Il resto della carriera di Branca non fu altrettanto fortunato o glorioso, problemi alla schiena e al braccio ne minarono l'efficacia, costringendolo al ritiro a soli 28 anni. Oltretutto l'evento che più ha determinato la sua notorietà non è una sua vittoria, quanto piuttosto una sua sconfitta. Nel 1951, durante il decisivo spareggio contro i Giants che avrebbe dovuto determinare l'avversario degli Yankees nelle World Series, il lanciatore italo-americano era sul monte quando Bobby Thomson scagliò la pallina oltre la recinzione, battendo un vittorioso fuori campo. Fu "the shot heard around the world", la battuta che sconvolse il mondo. Ed in qualche modo fu proprio così perché quella partita, fu la prima ad essere trasmessa in diretta televisiva nazionale. Il possente "toc" della battuta dell'esterno che aggiudicò la vittoria e il passaggio alle finali dei Giants, venne amplificata e ritrasmessa dagli innumerevoli schermi che stavano seguendo simultaneamente quella partita in tutto il paese e non solo visto che molti militari americani impegnati in Korea erano sintonizzati sulla partita per sentire meno la nostalgia di casa.
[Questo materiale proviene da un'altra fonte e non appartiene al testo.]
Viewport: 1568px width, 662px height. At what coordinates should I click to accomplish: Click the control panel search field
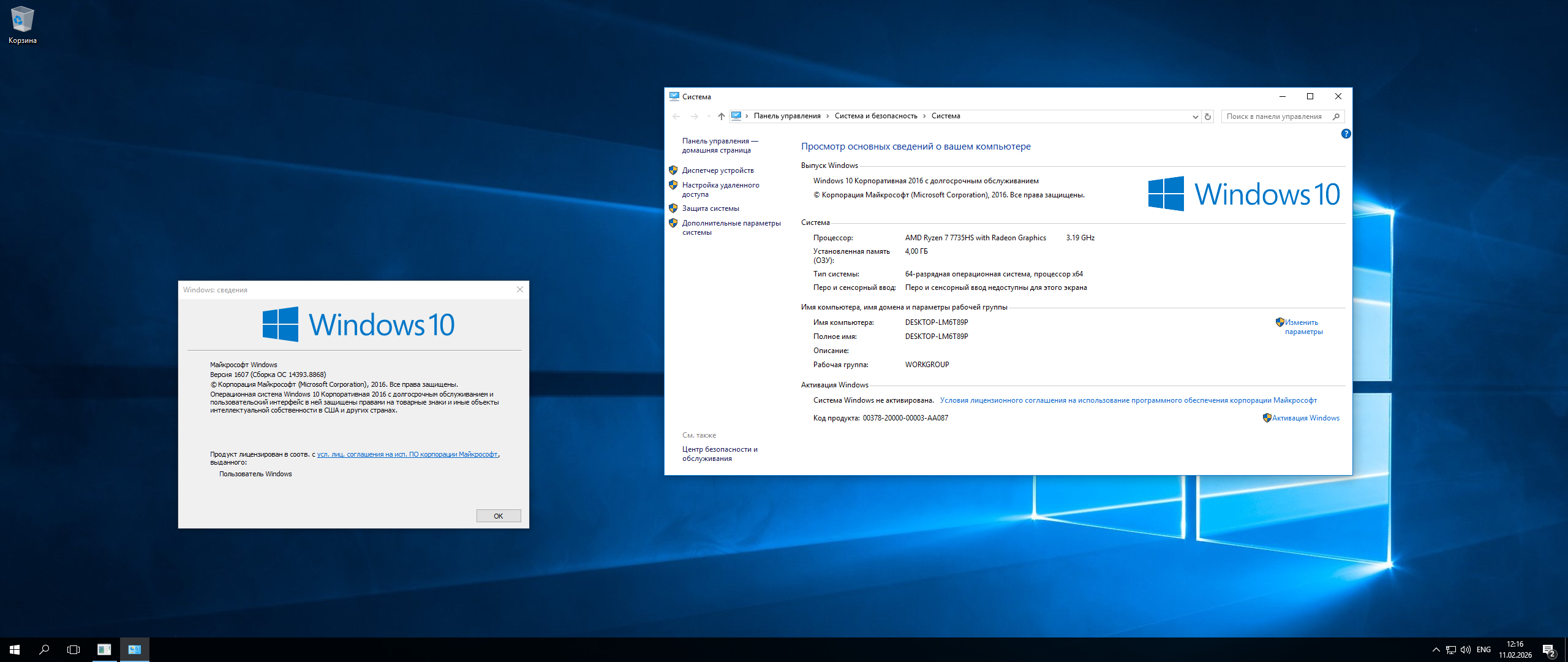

Quel fuoricampo fu in realtà, come lo stesso Branca ammise, la cosa migliore che gli potesse capitare, perché non solo il lanciatore e Thomson divennero buoni amici dopo quel fatidico giorno, ma i due furono capaci di capitalizzare la loro improvvisa e straordinaria notorietà, con comparsate e cammeo vari, sia in televisione, che in radio che al cinema.
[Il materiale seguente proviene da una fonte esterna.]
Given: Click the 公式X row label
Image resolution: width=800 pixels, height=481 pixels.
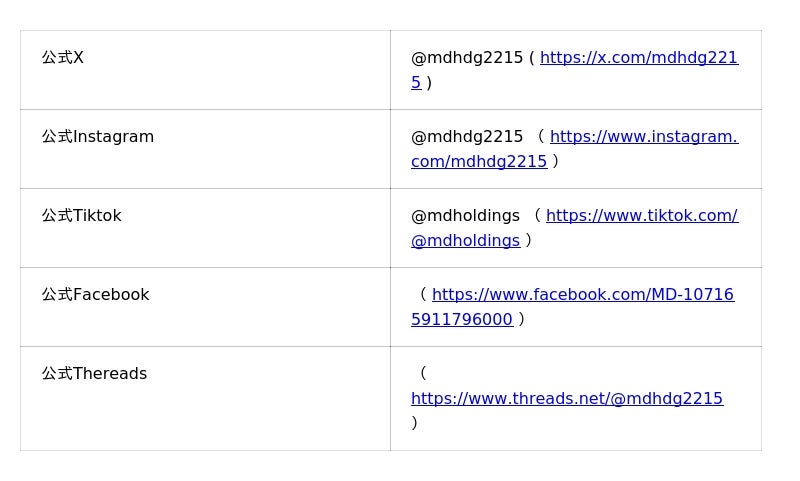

Nella novella Pafko At The Wall e nel suo voluminoso romanzo Underworld Don DeLillo omaggia e racconta a suo modo quel giorno. Testimoniando che in qualche modo, in quel momento, con quella battuta, gli Stati Uniti erano cambiati. Finita l'epoca degli eroi mitici e fatti di parole stampate sulla carta, largo a quelli in carne ed ossa visibili sullo schermo. Ralph Branca, anche se dal lato degli sconfitti, si trovò dunque al centro della Storia ed anche per questo è stato ammesso nella Italian American Hall of Fame, insieme ai fratelli Di Maggio e a Vince Lombardi, che certo hanno avuto destini sportivi diversi.
Forse un finale più degno sarebbe stato vederlo festeggiare assieme ai suoi compagni Robinson e Reese, Campanella e Newcombe, alzare il massimo trofeo al cielo e portarlo a per la prima e unica volta Brooklyn nel 1955. Ma quella storia evidentemente non era la sua storia. Il destino beffardo aveva riservato per Branca un epilogo in sordina, visto che aveva lasciato il baseball giocato proprio un anno prima di quella unica vittoria.
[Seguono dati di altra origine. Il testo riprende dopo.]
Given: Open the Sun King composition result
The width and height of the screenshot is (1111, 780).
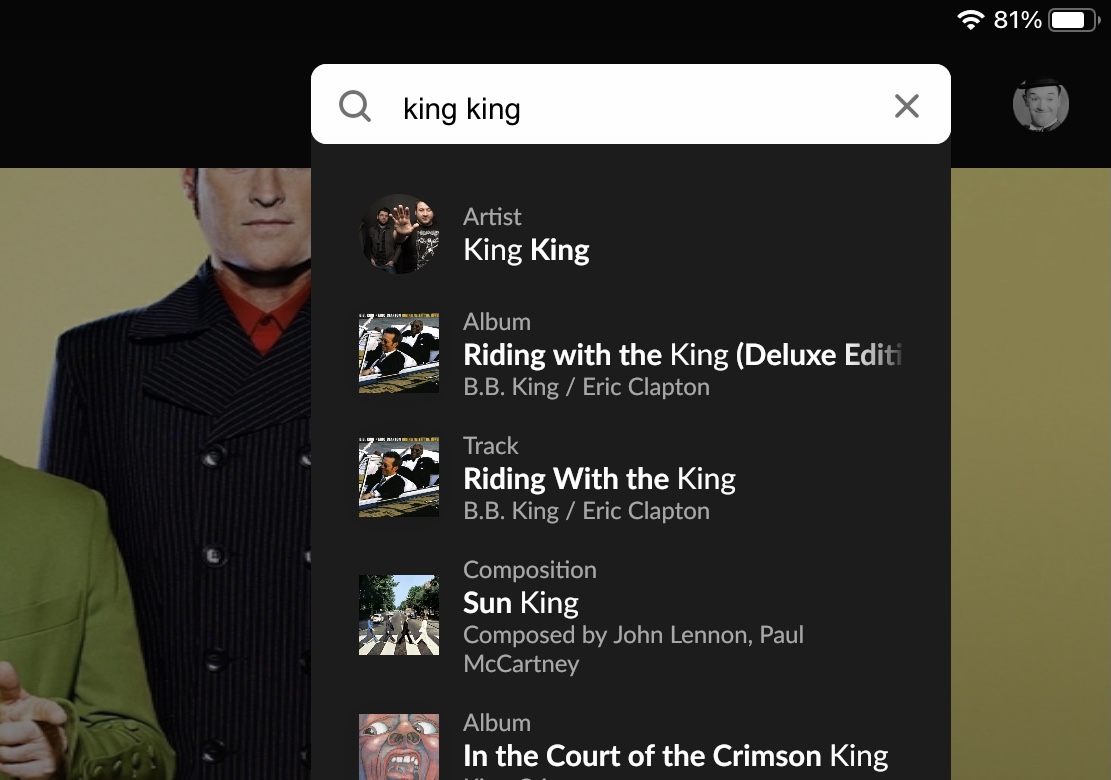Looking at the screenshot, I should click(521, 602).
Nonostante questo finale poco hollywoodiano, Ralph Branca resta nell'immaginario dei tifosi dei Brooklyn Dodgers, e non solo, per aver fatto parte di quel gruppo, i Boys of Summer celebrati da Roger Khan nel suo libro. Le origini, la carriera e la vita di Branca incarnano perfettamente lo spirito multiculturale, operaio e appassionato che Brooklyn aveva e ha e che Manhattan (dove giocavano i Giants), e il Bronx (dove tutt'ora dimorano gli Yankees) non possono che invidiare.

 

Devor de Pascalis

Devor de Pascalis è scrittore e sceneggiatore di cinema e TV. Nato a Roma nel 1976, si innamora perdutamente del baseball nell'inverno nel 1986 quando la mamma americana lo porta a trovare lo zio di Brooklyn, grande tifoso dei Dodgers (quelli di Pee Wee Reese e Roy Campanella, per intenderci). Tornato in Italia impara le regole del gioco grazie al Nintendo e a Bases Loaded 2, segue la MLB trafugando copie di USA Today dall'ambasciata americana, si invaghisce della protagonista dell'anime "Pat la ragazza del Baseball" e si mette a giocare nella Roma come "centro panchina". Sviluppa negli anni una passione malsana per le statistiche, che ritiene il personale rimedio al logorio della vita moderna, e tifa da sempre New York Mets perché non gli è mai piaciuto vincere facile. Ancora oggi ricopre con un certo successo il ruolo di "centro panchina" nella squadra amatoriale di softball del Green Hill.